▶ PROBLEM REQUIREMENTS: Set down again exactly the lines of the listing below that fall between the line holding "Instruction: Click the checkmark" and the line holding "Image resolution: width=748", inclusive.

▶ RECORDS PROVIDED:
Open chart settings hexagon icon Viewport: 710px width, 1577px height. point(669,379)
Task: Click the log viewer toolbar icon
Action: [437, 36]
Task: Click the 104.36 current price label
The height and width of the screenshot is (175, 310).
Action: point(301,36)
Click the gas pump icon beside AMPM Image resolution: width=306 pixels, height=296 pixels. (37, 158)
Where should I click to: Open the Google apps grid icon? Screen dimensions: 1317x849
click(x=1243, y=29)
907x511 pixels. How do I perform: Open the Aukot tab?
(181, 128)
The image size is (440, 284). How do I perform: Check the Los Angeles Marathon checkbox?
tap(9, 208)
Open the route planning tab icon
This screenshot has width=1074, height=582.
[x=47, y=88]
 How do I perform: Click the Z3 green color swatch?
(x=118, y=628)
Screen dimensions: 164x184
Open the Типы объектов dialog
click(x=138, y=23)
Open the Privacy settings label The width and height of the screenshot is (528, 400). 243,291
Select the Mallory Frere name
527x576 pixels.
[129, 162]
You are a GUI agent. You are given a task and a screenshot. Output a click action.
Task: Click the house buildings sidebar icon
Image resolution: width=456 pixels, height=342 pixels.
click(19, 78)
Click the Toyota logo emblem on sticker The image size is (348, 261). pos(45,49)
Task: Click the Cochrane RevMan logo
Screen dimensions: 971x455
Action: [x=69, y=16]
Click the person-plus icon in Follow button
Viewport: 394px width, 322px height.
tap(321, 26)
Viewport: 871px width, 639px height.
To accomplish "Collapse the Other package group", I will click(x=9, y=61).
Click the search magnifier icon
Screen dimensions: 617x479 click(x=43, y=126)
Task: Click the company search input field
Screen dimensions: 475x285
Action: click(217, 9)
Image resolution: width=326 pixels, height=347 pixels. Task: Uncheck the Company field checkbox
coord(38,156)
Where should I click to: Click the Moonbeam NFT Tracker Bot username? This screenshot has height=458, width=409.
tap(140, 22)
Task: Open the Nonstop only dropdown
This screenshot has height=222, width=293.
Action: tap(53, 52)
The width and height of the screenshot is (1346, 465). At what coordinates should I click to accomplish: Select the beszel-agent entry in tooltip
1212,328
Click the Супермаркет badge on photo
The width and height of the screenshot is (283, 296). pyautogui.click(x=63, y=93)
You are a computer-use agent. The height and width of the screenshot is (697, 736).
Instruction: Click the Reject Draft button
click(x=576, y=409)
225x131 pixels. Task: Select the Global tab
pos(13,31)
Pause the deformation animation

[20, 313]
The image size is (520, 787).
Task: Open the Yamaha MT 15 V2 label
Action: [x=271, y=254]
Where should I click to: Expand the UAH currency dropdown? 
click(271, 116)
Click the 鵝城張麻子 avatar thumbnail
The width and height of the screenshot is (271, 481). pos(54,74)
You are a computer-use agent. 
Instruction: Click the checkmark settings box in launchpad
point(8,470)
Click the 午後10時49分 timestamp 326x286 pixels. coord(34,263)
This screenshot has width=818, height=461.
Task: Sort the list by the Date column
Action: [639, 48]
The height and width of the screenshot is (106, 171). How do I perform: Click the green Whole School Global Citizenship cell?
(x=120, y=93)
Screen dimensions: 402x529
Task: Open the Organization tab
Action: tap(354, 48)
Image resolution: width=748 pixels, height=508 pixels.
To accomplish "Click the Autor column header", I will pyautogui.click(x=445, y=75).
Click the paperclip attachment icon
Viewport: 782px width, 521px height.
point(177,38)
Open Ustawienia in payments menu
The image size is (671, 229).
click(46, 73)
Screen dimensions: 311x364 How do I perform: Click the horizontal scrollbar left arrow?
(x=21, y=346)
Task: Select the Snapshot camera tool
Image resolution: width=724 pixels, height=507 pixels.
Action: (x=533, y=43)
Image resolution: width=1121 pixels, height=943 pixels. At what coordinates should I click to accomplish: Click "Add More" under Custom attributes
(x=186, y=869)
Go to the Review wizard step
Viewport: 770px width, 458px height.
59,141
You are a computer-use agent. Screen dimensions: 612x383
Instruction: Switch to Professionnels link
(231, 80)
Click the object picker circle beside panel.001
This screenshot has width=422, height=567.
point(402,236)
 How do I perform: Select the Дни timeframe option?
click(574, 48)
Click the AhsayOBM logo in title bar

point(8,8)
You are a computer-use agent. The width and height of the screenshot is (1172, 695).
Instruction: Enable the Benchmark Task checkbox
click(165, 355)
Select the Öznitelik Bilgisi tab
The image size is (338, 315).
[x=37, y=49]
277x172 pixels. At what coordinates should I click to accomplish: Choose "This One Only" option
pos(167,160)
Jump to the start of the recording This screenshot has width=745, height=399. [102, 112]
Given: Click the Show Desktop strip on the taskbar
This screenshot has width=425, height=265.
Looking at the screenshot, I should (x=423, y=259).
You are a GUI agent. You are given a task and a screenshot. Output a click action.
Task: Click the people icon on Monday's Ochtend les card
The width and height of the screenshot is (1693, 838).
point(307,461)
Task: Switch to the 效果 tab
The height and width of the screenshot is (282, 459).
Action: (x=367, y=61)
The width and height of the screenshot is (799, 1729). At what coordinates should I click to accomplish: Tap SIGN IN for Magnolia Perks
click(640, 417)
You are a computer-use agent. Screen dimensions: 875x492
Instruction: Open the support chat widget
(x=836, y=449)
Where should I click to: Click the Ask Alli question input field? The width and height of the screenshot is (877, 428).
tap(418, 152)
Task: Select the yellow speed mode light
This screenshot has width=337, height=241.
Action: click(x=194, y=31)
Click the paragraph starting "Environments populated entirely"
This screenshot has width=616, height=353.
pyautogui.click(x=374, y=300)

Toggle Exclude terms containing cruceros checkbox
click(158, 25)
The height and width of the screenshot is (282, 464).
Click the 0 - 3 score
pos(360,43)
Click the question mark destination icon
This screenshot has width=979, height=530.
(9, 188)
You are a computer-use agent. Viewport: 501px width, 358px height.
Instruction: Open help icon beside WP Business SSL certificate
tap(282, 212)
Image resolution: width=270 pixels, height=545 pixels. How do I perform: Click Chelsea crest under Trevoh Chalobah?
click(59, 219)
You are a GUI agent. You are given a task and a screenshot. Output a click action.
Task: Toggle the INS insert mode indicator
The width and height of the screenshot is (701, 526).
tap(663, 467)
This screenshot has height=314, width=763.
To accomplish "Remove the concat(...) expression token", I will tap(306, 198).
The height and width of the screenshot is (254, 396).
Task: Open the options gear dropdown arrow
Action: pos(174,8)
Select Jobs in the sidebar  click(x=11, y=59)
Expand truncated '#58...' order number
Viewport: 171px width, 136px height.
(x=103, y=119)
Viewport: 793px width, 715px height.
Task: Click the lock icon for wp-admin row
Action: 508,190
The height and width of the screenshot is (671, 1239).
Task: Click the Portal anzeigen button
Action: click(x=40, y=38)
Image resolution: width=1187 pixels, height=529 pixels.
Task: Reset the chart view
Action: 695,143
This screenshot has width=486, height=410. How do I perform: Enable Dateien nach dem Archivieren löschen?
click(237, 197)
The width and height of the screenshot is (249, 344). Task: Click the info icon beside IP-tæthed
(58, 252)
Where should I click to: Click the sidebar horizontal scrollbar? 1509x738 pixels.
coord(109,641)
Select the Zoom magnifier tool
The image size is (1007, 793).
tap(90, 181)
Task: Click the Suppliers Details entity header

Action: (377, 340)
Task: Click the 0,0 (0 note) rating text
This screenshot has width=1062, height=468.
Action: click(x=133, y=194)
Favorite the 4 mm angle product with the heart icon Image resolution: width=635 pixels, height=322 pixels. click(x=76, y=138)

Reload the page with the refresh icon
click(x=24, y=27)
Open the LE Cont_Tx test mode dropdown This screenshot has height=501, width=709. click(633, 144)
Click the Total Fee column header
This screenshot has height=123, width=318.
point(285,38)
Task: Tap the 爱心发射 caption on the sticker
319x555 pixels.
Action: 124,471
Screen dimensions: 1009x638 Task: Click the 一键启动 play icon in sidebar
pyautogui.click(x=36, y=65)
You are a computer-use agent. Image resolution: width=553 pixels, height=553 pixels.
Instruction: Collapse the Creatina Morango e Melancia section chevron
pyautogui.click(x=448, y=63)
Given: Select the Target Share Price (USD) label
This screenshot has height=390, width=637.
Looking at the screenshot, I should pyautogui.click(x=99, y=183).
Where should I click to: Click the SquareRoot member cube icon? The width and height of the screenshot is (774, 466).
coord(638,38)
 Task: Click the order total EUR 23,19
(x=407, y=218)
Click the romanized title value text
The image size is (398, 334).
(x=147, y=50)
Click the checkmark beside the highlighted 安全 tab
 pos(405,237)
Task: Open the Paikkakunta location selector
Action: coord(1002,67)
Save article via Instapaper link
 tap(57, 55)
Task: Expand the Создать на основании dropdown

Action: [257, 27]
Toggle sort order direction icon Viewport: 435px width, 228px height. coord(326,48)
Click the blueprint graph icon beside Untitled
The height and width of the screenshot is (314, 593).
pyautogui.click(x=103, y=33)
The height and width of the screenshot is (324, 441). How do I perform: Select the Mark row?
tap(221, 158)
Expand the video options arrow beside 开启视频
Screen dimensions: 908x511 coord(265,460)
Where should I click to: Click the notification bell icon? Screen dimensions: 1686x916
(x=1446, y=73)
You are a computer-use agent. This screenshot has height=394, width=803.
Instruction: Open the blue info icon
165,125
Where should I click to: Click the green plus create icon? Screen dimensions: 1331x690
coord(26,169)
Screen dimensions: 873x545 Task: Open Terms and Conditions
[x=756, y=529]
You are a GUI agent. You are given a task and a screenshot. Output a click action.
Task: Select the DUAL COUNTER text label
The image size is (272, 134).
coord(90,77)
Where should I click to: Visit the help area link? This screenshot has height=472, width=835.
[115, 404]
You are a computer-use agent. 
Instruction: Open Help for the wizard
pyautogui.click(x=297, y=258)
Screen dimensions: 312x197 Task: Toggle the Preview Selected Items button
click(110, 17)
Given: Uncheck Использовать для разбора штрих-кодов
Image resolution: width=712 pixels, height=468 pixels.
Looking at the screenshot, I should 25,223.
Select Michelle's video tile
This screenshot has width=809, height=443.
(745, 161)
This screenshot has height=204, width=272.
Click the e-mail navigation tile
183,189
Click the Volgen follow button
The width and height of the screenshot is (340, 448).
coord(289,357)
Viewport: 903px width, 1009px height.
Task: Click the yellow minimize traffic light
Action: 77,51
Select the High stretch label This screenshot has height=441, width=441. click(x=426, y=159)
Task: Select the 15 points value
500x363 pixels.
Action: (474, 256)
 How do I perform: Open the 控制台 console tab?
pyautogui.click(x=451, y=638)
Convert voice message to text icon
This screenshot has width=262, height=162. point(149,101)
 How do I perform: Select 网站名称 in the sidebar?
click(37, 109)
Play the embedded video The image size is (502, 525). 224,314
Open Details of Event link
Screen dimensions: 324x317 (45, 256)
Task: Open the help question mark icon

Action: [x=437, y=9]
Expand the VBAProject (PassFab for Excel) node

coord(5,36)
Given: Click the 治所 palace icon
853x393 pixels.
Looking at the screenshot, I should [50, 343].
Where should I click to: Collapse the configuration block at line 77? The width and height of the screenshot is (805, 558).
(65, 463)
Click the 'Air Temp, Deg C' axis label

▶ YOUR RESPONSE:
Instruction: Click the checkmark settings box in launchpad
point(8,470)
Click the 午後10時49分 timestamp 326x286 pixels. coord(34,263)
This screenshot has width=818, height=461.
Task: Sort the list by the Date column
Action: [639, 48]
The height and width of the screenshot is (106, 171). How do I perform: Click the green Whole School Global Citizenship cell?
(x=120, y=93)
Screen dimensions: 402x529
Task: Open the Organization tab
Action: tap(354, 48)
Image resolution: width=748 pixels, height=508 pixels.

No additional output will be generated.